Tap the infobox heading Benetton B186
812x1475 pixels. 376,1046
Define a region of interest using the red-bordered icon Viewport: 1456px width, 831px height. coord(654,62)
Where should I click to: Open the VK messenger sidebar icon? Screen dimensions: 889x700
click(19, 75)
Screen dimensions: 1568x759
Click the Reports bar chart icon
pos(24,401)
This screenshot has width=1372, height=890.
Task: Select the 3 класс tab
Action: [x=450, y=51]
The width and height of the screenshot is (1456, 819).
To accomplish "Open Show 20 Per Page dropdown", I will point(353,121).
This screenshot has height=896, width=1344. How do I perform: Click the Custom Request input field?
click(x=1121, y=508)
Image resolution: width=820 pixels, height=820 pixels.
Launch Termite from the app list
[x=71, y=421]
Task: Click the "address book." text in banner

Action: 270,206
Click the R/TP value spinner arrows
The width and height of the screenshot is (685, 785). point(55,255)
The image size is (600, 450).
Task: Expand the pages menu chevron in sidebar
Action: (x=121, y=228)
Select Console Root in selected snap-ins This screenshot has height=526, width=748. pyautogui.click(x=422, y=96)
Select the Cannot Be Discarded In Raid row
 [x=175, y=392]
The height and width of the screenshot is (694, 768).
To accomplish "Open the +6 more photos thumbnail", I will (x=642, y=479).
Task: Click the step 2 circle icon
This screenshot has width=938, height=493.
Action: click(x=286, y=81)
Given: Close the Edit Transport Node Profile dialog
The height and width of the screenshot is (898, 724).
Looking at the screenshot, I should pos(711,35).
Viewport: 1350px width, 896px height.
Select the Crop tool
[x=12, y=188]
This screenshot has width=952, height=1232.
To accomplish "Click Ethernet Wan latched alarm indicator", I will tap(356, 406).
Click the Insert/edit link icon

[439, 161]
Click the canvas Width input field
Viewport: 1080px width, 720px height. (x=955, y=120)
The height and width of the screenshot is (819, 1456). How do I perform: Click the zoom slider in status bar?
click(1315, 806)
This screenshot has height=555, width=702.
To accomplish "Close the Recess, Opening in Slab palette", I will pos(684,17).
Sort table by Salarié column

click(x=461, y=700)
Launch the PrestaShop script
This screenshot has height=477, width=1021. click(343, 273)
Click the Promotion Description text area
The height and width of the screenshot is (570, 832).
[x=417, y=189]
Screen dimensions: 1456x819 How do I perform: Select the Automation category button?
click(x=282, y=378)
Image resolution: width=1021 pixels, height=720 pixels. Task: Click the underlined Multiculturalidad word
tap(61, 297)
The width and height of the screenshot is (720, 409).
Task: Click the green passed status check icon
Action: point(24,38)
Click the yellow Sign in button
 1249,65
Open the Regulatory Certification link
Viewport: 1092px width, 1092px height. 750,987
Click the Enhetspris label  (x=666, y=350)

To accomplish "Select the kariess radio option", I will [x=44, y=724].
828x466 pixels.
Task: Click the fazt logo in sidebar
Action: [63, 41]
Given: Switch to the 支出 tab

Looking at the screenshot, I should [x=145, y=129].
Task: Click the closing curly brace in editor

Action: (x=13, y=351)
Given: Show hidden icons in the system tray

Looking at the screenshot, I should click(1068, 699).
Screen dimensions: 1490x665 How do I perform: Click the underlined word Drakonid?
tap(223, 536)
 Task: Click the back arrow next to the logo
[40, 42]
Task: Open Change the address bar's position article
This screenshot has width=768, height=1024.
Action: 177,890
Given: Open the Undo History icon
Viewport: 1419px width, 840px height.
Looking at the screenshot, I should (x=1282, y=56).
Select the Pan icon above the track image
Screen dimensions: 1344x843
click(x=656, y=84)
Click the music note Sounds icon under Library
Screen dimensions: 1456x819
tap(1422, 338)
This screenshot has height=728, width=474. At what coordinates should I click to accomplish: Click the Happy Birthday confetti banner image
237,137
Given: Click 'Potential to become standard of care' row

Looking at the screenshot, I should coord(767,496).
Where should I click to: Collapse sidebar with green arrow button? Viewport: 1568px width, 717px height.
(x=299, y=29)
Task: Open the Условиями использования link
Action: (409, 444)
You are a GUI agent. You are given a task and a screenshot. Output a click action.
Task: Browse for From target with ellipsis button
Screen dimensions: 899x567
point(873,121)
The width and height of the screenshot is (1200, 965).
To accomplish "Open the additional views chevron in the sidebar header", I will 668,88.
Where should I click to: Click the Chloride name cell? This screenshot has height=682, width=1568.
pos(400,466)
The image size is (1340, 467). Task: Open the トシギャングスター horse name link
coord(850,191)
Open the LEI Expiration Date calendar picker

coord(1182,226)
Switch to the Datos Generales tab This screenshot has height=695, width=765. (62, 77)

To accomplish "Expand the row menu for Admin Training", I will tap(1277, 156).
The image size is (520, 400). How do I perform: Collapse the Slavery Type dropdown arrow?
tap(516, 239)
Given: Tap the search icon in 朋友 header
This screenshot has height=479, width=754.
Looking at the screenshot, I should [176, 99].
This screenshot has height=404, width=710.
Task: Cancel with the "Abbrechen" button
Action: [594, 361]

PROBLEM TO WORK ON ▸ Reproduce verbatim the portion of the data above that begins with the line containing "Task: Open Change" and ends with the line containing "tap(1422, 338)", including both of those lines.

FINISHED EXERCISE ▸
Task: Open Change the address bar's position article
This screenshot has width=768, height=1024.
Action: 177,890
Given: Open the Undo History icon
Viewport: 1419px width, 840px height.
Looking at the screenshot, I should (x=1282, y=56).
Select the Pan icon above the track image
Screen dimensions: 1344x843
click(x=656, y=84)
Click the music note Sounds icon under Library
Screen dimensions: 1456x819
tap(1422, 338)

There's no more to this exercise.